### Exercise requirements
Copy the records below word for word, omitting the pictures.

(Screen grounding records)
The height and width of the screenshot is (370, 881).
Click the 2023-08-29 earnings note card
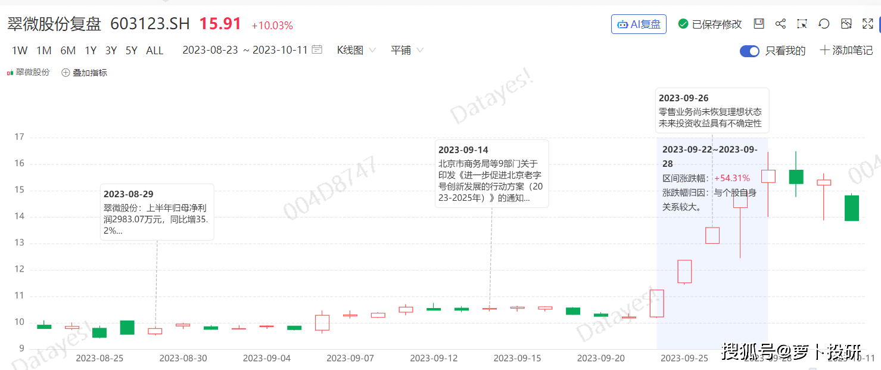[157, 212]
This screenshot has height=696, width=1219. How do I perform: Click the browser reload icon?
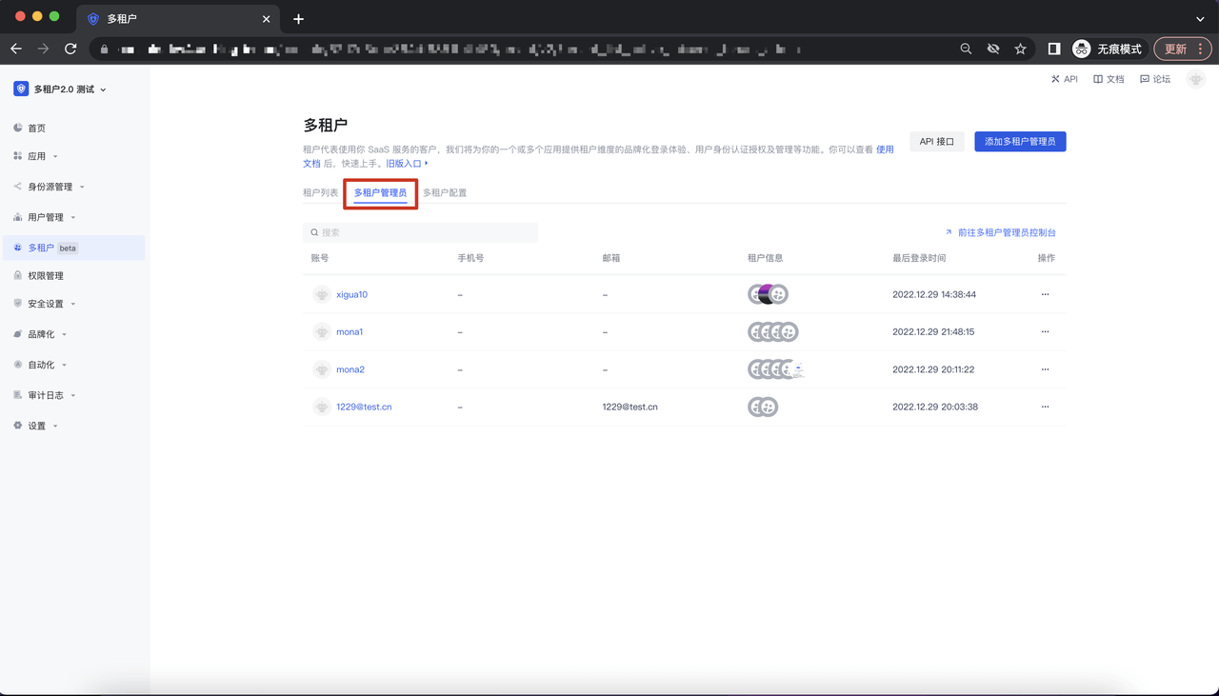click(x=70, y=49)
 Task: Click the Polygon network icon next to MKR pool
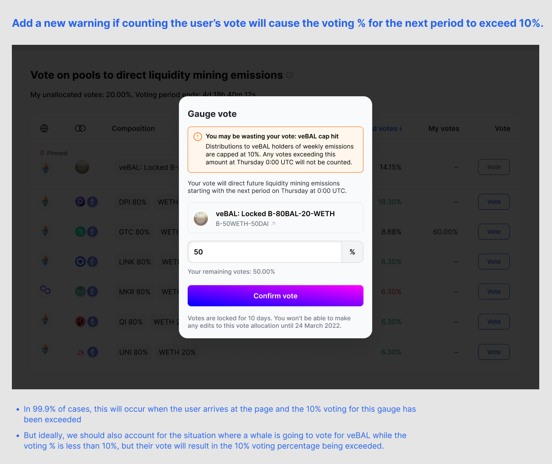(x=45, y=290)
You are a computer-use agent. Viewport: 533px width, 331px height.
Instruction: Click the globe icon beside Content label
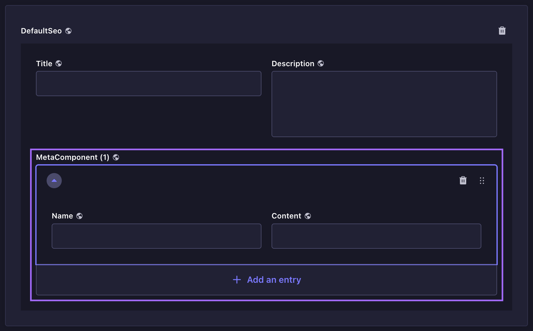click(308, 216)
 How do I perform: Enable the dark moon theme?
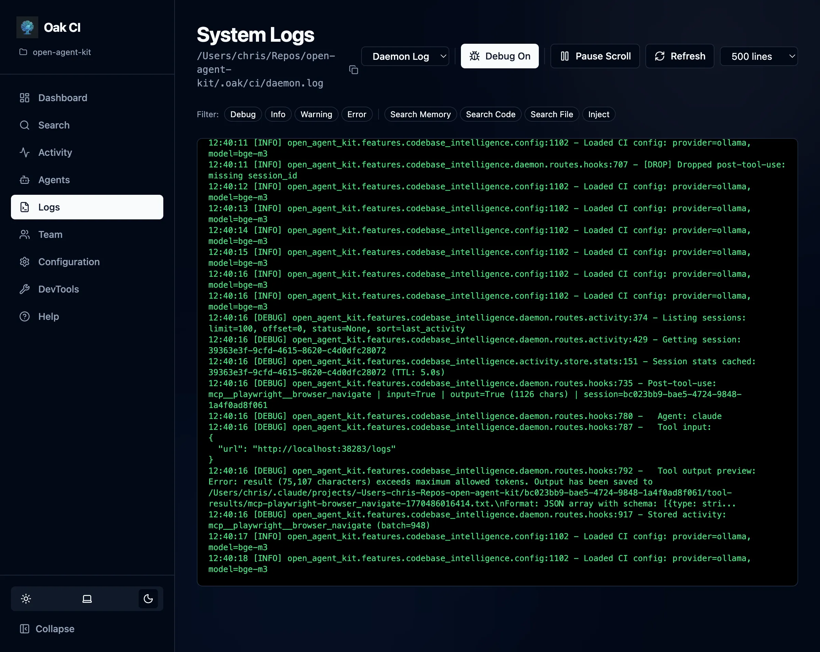[148, 598]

### Finished task
The height and width of the screenshot is (370, 881).
Click the 2023-08-29 earnings note card
[157, 212]
This screenshot has height=696, width=1219. How do I perform: Click the browser reload icon?
click(x=70, y=49)
 Task: Click the Polygon network icon next to MKR pool
(x=45, y=290)
You are a computer-use agent. Viewport: 533px width, 331px height.
Instruction: Click the globe icon beside Content label
click(308, 216)
 How do I perform: Enable the dark moon theme?
[148, 598]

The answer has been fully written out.